Voters pass Prop 104 and shine light on teachers’ salary negotiations

Flickr Creative Commons

Flickr Creative Commons

By Natalia Bayona & Natalie Cange

Despite the state legislature’s rejection of Proposition 104 four times over the past decade, residents of Colorado passed a ballot measure on Tuesday that will require public school board negotiations with teachers’ unions to be open to the public.

Prop 104 passed with the support of 70 percent of voters.

All school board collective bargaining negotiation meetings will be open to the public effective immediately after the election, said Ranelle Lang, the assistant dean of the University of Colorado School of Education and a key player in the opposing Local Schools, Local Choices campaign, which fought against the measure.
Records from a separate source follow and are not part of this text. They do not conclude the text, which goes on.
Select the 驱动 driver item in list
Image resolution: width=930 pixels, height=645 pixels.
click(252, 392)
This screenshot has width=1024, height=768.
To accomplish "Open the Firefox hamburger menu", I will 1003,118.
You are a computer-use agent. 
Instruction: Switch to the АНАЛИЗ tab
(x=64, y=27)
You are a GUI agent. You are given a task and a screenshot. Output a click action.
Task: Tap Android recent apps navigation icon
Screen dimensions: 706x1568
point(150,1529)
Because the proposition boasted transparency, she knew Coloradans were likely to approve it. Due to the “misleading language” of the ballot measure, Lange admitted, “it polled very, very well.”

Ben Degrow, senior education policy analyst for the measure’s main proponent, the Independent Institute, thinks the more transparency in our government, the better.
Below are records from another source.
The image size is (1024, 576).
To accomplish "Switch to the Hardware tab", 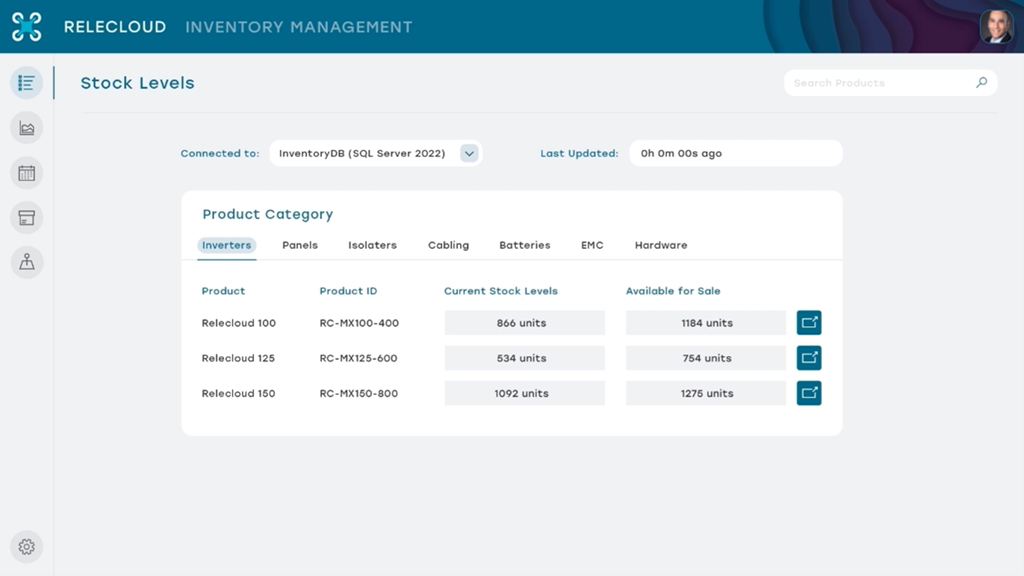I will 661,245.
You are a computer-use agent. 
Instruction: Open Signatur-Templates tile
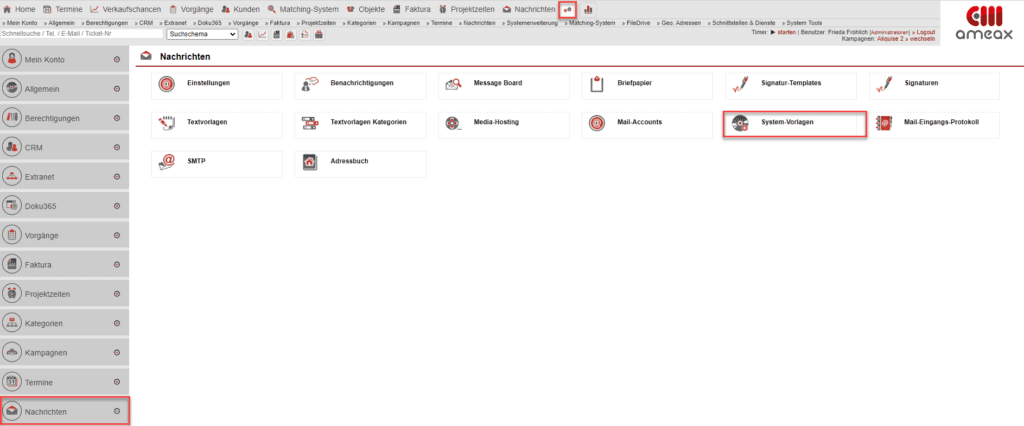pyautogui.click(x=794, y=85)
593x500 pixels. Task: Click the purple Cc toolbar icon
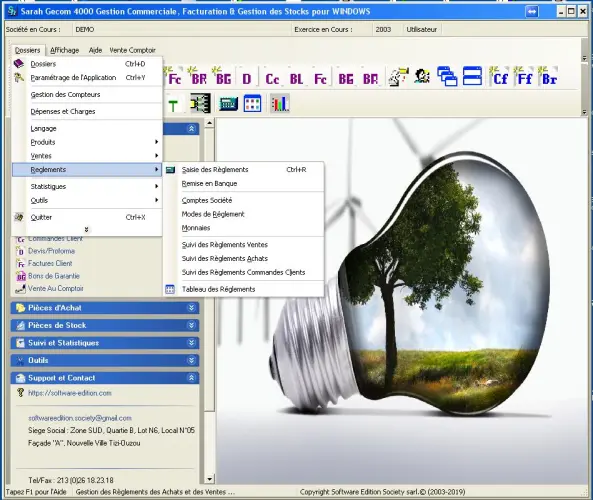click(272, 79)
“I think it’s kind of an idea that sells itself because it’s kind of hard to oppose transparency,” Degrow said.

The Sunshine on Government Initiative donated over $300,000 in support of the campaign while the Colorado Education Association and the American Federation of Teachers donated less than $50,000 to Local Schools, Local Choices.

Neither campaign participated in local events on election night. However, the president of the Independent Institute, Jon Caldara, hosted live election coverage from the Hyatt in downtown Denver.